I came across this wonderfully ridiculous bit of kiddie jargon at Cafe Mom, a blog that makes more money than DadWagon. From a post entitled, “Kids Aren’t Dogs: Don’t Let Them Pee in Public”:

We’re still in diapers and, admittedly, I haven’t put much time, thought, or effort into potty training my 22-month-old. So maybe I don’t know what I’m talking about here, but seriously … isn’t it just a bit uncouth to lean your recently potty-trained toddler over curbs, shrubbery, and boutique shoe stores to pee? Yes, public peeing.

They’re toddlers, not street vagrants or dogs. What’s with this public urination trend that’s taking over my city? I’ve even seen some parents cradling their kids’ butts in such a way that they can poop in public!

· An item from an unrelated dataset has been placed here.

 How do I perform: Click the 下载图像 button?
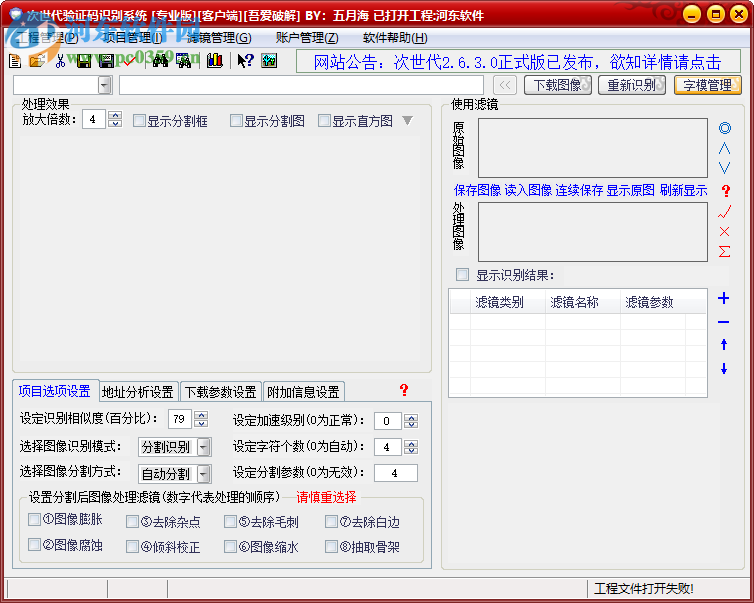pyautogui.click(x=558, y=85)
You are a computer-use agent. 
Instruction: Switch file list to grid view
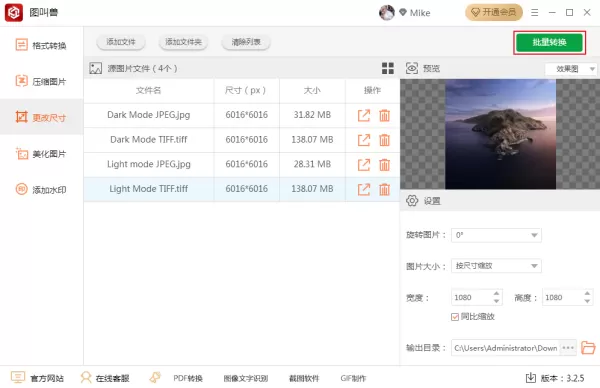click(388, 68)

Color me scandalized. I mean, why bring a plastic baggie when you could just bring an extra pair of pants?

Perhaps I’m a bit Victorian in my child-rearing, but I believe a good accident can go a long way in teaching proper elimination dos and don’ts and testing your child’s readiness for the responsibilities of a diaper-free lifestyle. I believe this whole public elimination thing is a result of premature potty training.

Gack! First, I’d like to point out that if you start a post by saying you don’t know what you’re talking about, you probably don’t. Not that I mean that too strongly–given that bit of writerly logic we wouldn’t have an internet. But it’s something to bear in mind.

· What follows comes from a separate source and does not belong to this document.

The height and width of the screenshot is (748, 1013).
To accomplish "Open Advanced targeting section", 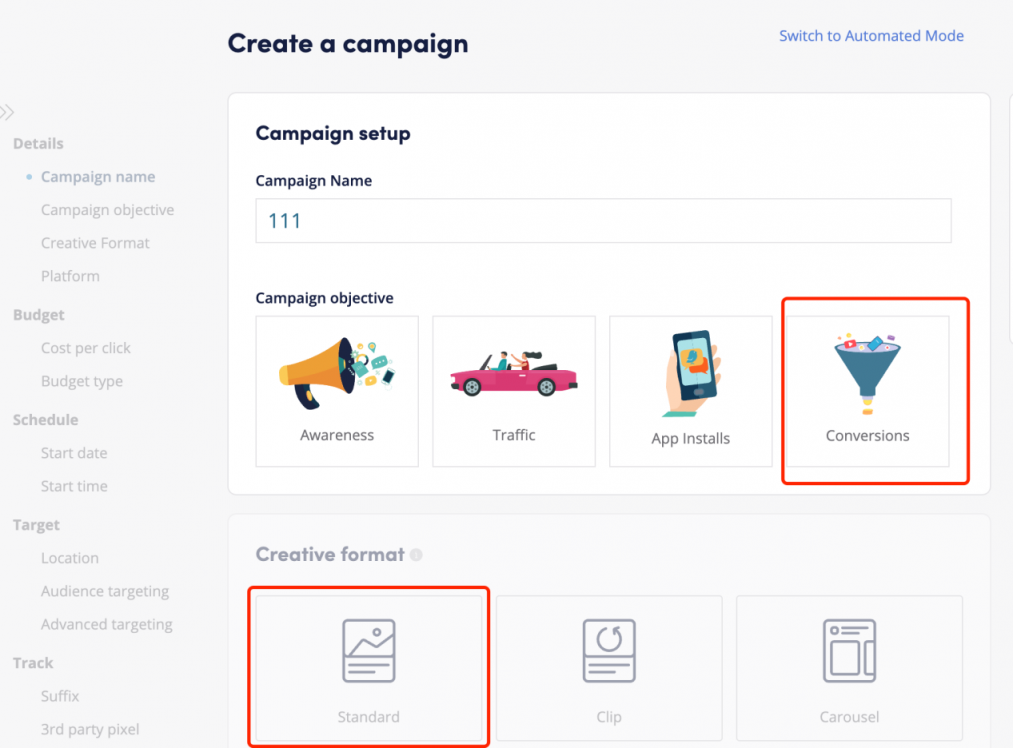I will (x=107, y=624).
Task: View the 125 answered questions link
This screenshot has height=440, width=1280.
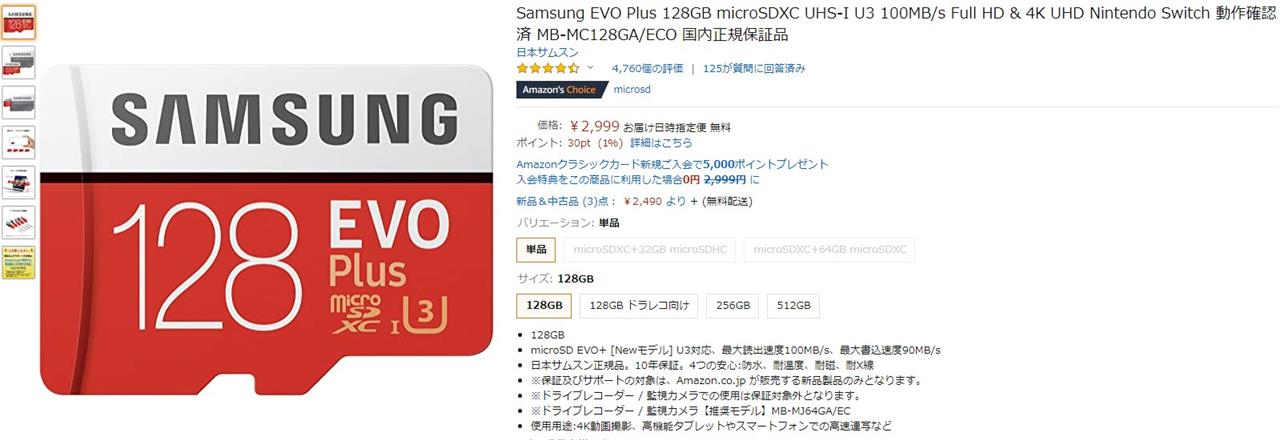Action: coord(754,69)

But back to premature potty training. I don’t really understand this. Isn’t the trend in the other direction? Aren’t we keeping kids in diapers longer than we used to? According to my mother, both my brother and I were free and easy—and peeing in the park!—by age 2. JP was tenaciously clinging to his diaper past 3, and still needs a pull-up at night (any suggestions on how to break him of that would be greatly appreciated). I know some girls in JP’s cohort who are potty trained by 2, but mostly 3 is the new 2, no?

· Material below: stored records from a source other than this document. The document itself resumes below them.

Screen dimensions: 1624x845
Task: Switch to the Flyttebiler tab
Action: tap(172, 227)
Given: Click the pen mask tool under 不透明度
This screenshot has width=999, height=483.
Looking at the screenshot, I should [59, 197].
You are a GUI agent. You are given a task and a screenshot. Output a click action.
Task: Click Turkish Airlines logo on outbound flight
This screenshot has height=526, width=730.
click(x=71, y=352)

Let’s put that aside for the moment and address the post… uh, fuck that. Let’s make fun of the way the woman posting this apologizes for potentially being too Victorian… while writing about elimination… and referring to homeless people as street vagrants… and equating them with dogs!

Classic! She’s right, of course… It is Victorian to describe natural bodily functions as animalistic tendencies best supressed.

Query: What the fuck is a good accident? What is she talking about? Isn’t the idea to avoid accidents but if they happen not to make too much of them? Is she really suggesting shaming as a form of potty training… in reverse? Anti-potty training as in support of social decorum? Holy shit, I LOVE THIS WOMAN!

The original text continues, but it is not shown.